Some points to consider:
- The loba turbo has a bit more lag than the OEM one (some didn't feel it) --> this should be improved
- A big turbo will have a lot more lag than the OEM one so in this case you will definitely improve the spooling with a less restrictive intake.
- With loba the power might increase a bit on high rpm range.
- The OEM turbo struggles at high rpm so the car should feel much better with a less restrictive intake (so there should be a bit more peak power compared to loba)
- For the big turbo the main problems are: misfires & fuel & timing & lag ... and not how much air you get into the engine at high rpm --> the bigger the turbo the bigger the lag so the intake should improve the spooling but not the peak hp figure.
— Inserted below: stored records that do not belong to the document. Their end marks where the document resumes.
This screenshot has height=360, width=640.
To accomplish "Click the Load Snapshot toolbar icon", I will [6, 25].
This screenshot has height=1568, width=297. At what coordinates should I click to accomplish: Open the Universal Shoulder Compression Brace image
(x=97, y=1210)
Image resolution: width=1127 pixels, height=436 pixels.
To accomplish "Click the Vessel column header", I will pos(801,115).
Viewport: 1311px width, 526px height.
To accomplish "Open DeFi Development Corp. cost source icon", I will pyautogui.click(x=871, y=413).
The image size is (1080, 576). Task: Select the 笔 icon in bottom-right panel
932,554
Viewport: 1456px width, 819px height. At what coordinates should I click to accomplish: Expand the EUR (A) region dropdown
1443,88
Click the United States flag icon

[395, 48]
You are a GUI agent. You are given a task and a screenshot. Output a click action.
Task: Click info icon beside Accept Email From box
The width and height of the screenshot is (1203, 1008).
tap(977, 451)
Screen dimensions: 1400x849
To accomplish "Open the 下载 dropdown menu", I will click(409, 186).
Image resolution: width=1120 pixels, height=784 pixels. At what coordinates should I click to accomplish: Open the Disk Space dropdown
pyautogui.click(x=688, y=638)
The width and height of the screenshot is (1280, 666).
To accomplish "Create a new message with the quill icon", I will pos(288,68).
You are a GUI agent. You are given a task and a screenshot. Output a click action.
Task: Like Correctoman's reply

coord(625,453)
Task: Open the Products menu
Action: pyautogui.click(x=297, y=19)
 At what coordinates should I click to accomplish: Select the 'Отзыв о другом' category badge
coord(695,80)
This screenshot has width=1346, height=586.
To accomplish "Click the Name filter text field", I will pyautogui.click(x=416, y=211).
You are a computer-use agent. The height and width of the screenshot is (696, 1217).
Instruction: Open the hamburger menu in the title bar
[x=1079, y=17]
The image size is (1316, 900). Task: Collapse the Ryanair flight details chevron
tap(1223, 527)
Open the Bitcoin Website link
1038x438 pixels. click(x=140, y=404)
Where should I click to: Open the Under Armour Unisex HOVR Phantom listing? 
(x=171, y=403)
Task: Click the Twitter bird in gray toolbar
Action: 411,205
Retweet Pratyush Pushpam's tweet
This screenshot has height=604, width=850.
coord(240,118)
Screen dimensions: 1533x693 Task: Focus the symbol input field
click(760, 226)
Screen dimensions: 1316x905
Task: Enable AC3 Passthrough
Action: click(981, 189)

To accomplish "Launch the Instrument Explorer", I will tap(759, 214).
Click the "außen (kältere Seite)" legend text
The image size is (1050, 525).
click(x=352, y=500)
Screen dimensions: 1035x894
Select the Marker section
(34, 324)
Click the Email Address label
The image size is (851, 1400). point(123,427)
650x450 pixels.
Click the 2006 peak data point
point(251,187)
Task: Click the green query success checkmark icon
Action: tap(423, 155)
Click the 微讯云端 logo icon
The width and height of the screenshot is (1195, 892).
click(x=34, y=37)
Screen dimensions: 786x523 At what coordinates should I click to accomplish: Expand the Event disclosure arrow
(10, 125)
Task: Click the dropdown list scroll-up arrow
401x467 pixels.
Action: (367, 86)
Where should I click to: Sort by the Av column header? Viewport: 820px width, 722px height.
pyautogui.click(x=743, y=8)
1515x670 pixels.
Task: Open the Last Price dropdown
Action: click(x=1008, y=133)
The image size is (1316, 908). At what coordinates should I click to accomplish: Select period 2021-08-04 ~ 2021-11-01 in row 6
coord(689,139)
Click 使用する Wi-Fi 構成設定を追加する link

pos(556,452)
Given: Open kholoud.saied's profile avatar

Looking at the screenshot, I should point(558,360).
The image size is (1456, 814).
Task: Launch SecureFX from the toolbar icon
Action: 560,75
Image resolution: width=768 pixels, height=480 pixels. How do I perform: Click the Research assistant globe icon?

After finishing the intake I will concentrate on measuring the power gains but also the engine response while accelerating at different rpm's

War & peace over


----------



## cipsony (Mar 26, 2013)

Simulation for pipe only: TT RS Loba500 @ 7000 rpm

ITG intake pipe / mine
Diameter: 90mm / 100mm
Elbows: 2 / 1
Pressure drop: 0.03 bar / 0.01 bar


----------



## cipsony (Mar 26, 2013)

And another small step ... getting closer


----------



## cipsony (Mar 26, 2013)

http://i1244.photobucket.com/albums/gg580/Ciprian_Chete/TT RS - intake/IMG_7085_zps45898bba.jpg 

http://i1244.photobucket.com/albums/gg580/Ciprian_Chete/TT RS - intake/IMG_7095_zps018446aa.jpg 

http://i1244.photobucket.com/albums/gg580/Ciprian_Chete/TT RS - intake/IMG_7091_zpsfb8fd3ff.jpg


----------



## hightechrdn (Dec 9, 2011)

cipsony said:


> Simulation for pipe only: TT RS Loba500 @ 7000 rpm
> 
> ITG intake pipe / mine
> Diameter: 90mm / 100mm
> ...


 Is a 0.02 bar (~0.5 psi or ~0.6 inHg) going to make a significant difference in engine performance? That is the question really. (I am not downing the effort, just thinking out loud.) 

I am certainly looking forward to seeing the testing data as real world trumps theory.


----------